BRIEF 1: Name every dataset that the excerpt on text line detection mentions.

EXTRACT PROVIDED:

-------

Sample patches from document images of VML-MOC (a) and VML-AHTE (c). Blob line labeling for VML-AHTE and DIVA-HisDB is generated automatically (d). Blob line labeling for VML-AHTE is manually drawn using a paint brush with a diameter of 12 pixels (b).

FCN Architecture. The FCN architecture (Fig. 6) we used is based on the FCN8 proposed for semantic segmentation [19]. Particularly FCN8 architecture was selected because it has been successful in page layout analysis of handwritten documents [4]. It consists of an encoder and a decoder. The encoder downsamples the input image and the filters can see coarser information with larger receptive field. Consequently the decoder adds final layer of encoder to the lower layers with finer information, then upsamples the combined layer back to the input size. Default input size is \(224\times 224\), which does not cover more than 2 to 3 text lines. To include more context, we changed the input size to \(350\times 350\) pixels. We also changed the number of output channels to 2, which is the number of classes: blob line or not.

Fig. 6.

The FCN architecture used for text line detection. Vertical lines show the convolutional layers. Grids show the relative coarseness of the pooling and prediction layers. FCN8 upsamples 4 times the final layer, upsamples twice the pool4 layer, and combine them with pool3 layer. Finally, FCN8 upsamples the combination to the input size.

FCN Training. For training, we randomly crop 50, 000 patches of size \(350\times 350\) from inverted binary images of the documents and their corresponding labels from the blob line label images (Fig. 5(b)). We adopted this patch size due to memory limitation. Using full pages for training and prediction is not feasible on non-specialized systems without resizing the pages to a more manageable size. Resizing the pages will result in details loss, which usually reduces the accuracy of segmentation results.

The FCN was trained by a batch size of 12, using Stochastic Gradient Descent (SGD) with momentum equals to 0.9 and learning rate equals to 0.001. The encoder part of FCN was initialized with its publicly available pre-trained weights.

FCN Testing. During the testing, a sliding window of size \(350\times 350\) was used for prediction, but only the inner window of size \(250\times 250\) was considered to eliminate the edge effect. Page was padded with black pixels at its right and bottom sides if its size is not an integer multiple of the sliding window size, in addition to padding it at 4 sides for considering only the central part of the sliding window.

4.2 Text Line Extraction Using EM

We adapt the energy minimization (EM) framework [6] that uses graph cuts to approximate the minima of arbitrary functions. These functions can be formulated in terms of image elements such pixels or connected components. In this section we formulate a general function for text line extraction using text line detection. Then, we adapt this general function to be used with connected components for text line extraction.

EM Formulation. Let \(\mathcal {L}\) be the set of binary blob lines, and \(\mathcal {E}\) be the set of elements in the binary document image. Energy minimization finds a labeling f that assigns each element \(e\in \mathcal {E}\) to a label \(l_e\in \mathcal {L}\), where energy function \(\mathbf{E} (f)\) has the minimum.

-------

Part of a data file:
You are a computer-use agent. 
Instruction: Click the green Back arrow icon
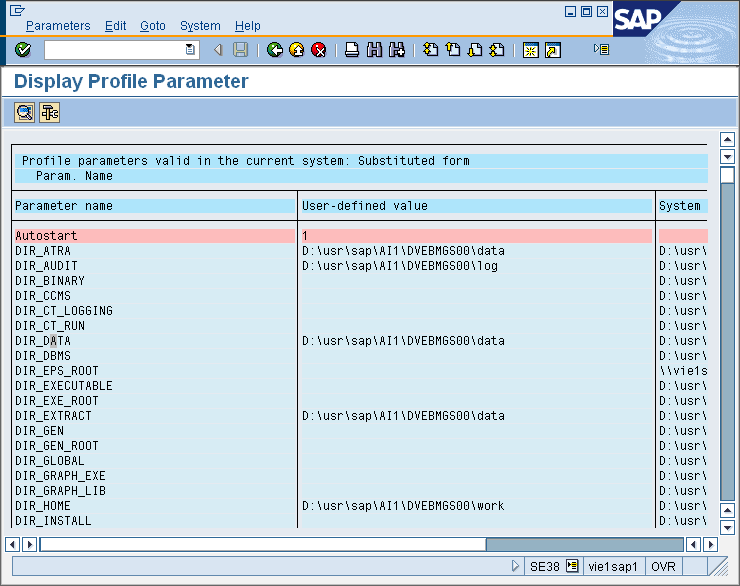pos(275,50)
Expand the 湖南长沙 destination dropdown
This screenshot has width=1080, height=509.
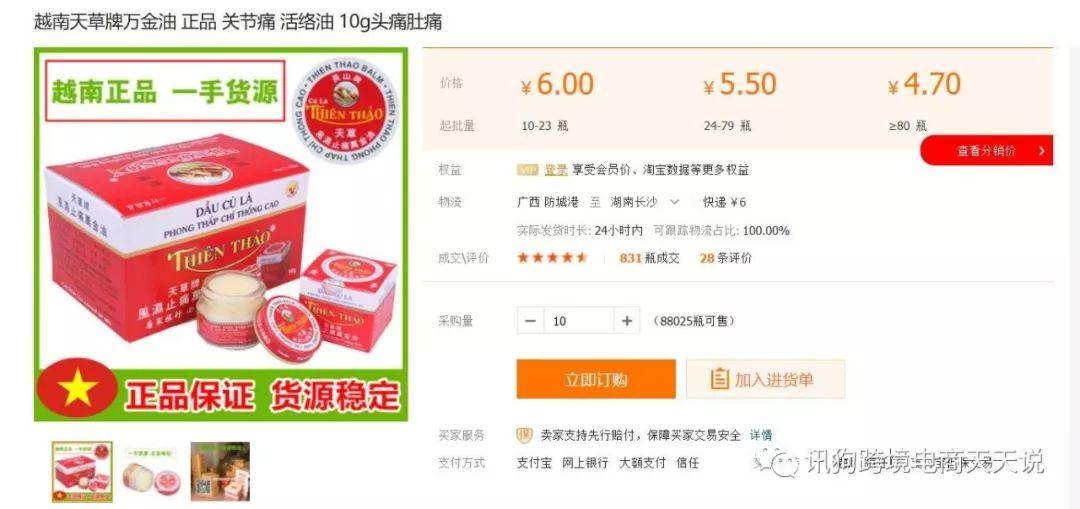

-------

BRIEF 2: Copy the listing word for word, starting at the line that contains "Expand the 湖南长沙 destination dropdown" and ending at the end of the listing, with the pictures left out.

CORRECT ANSWER 1: VML-MOC, VML-AHTE, DIVA-HisDB

CORRECT ANSWER 2:
Expand the 湖南长沙 destination dropdown
This screenshot has width=1080, height=509.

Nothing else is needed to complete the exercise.